> **Dataset records**:
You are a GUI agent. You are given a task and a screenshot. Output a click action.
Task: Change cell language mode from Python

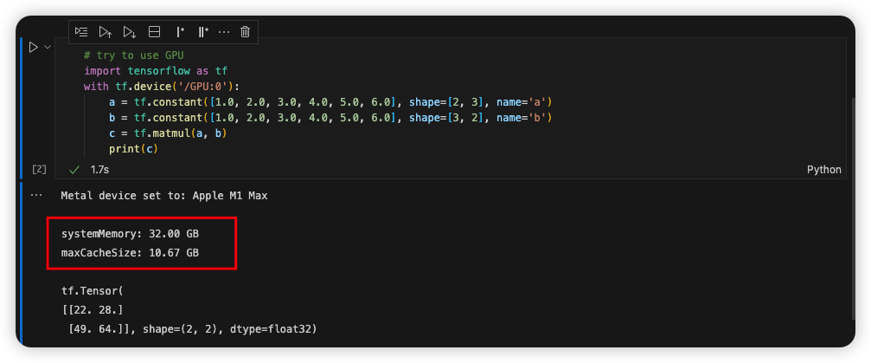coord(823,170)
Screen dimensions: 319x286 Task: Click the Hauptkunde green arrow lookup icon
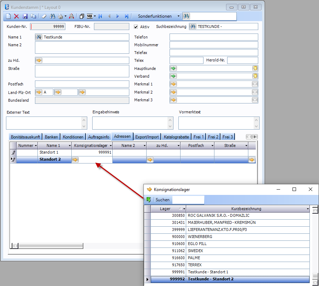173,68
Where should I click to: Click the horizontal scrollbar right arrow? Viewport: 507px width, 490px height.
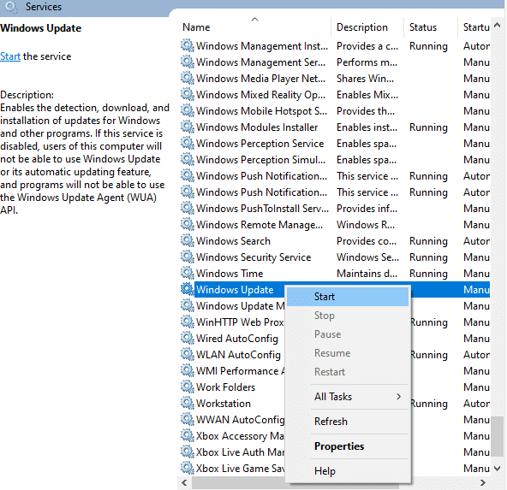tap(483, 482)
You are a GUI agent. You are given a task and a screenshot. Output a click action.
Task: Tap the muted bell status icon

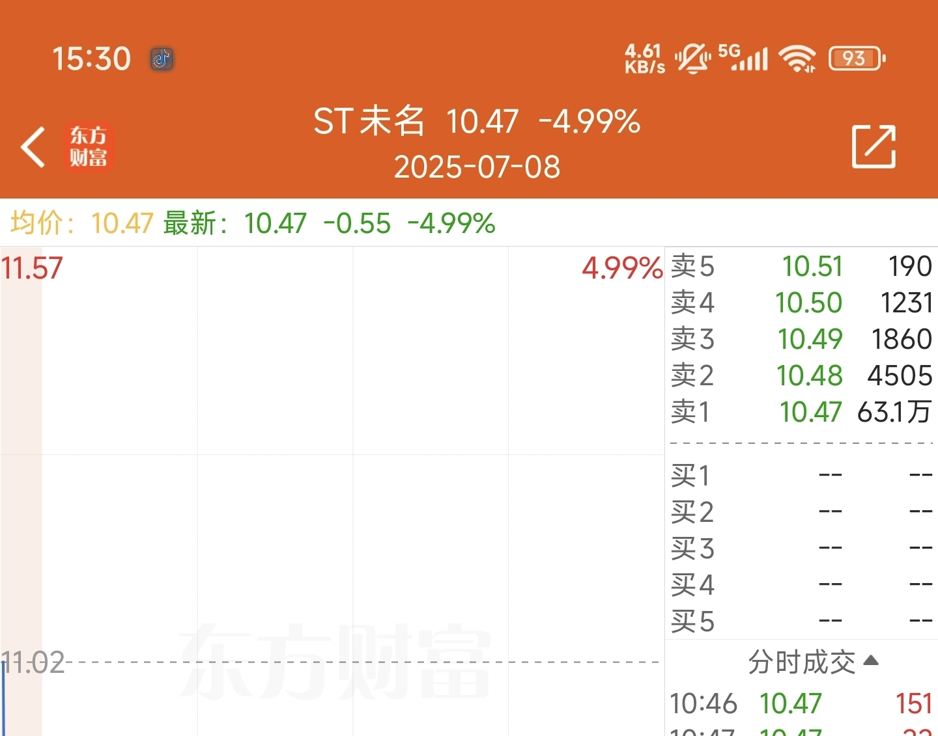click(x=693, y=59)
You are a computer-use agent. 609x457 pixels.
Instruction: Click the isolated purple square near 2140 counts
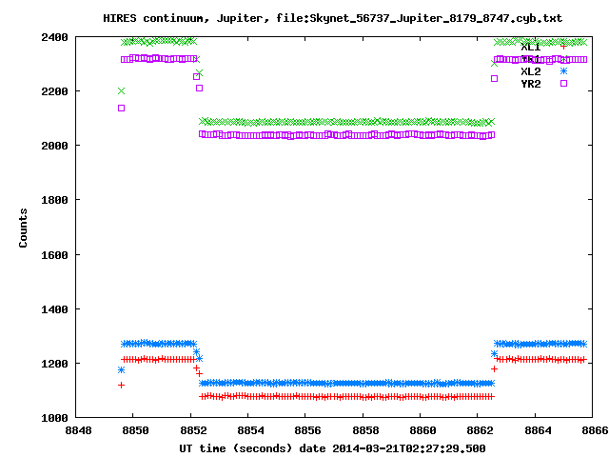(121, 108)
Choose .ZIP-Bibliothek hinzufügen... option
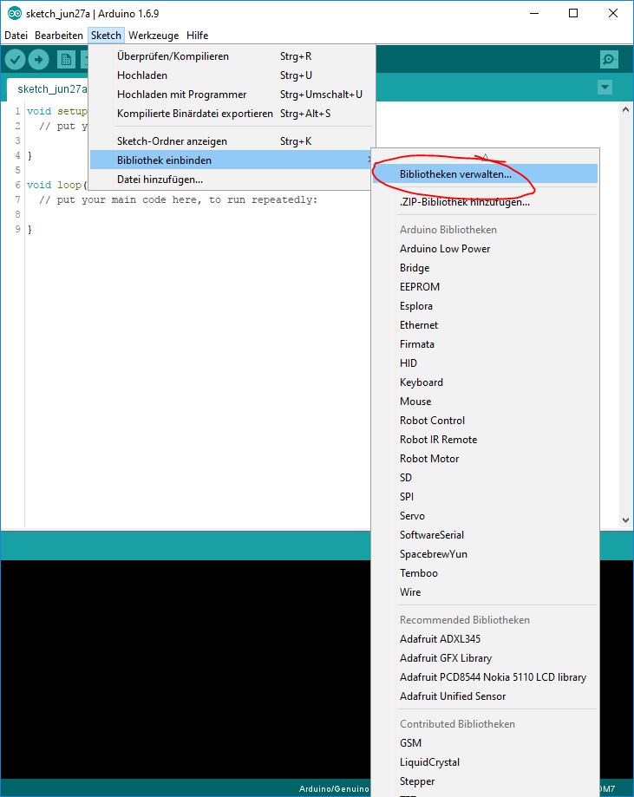 [x=464, y=202]
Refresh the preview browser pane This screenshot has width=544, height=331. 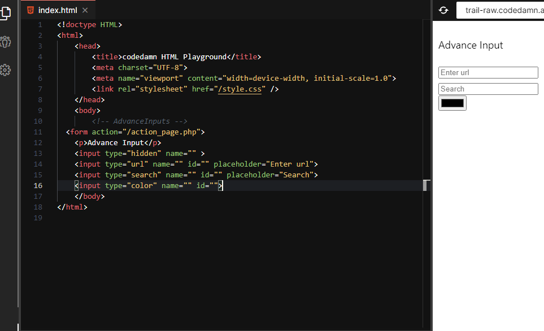pyautogui.click(x=443, y=10)
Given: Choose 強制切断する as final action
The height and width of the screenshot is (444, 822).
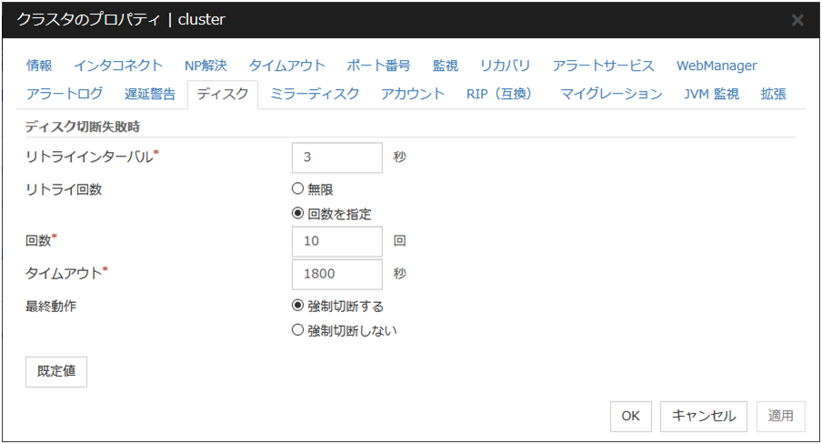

> **Required action**:
Locate the line containing "Given: Choose 強制切断する as final action" in the material above, then repeat it and every later line exactly, with no pictures.

> **Task response**:
Given: Choose 強制切断する as final action
The height and width of the screenshot is (444, 822).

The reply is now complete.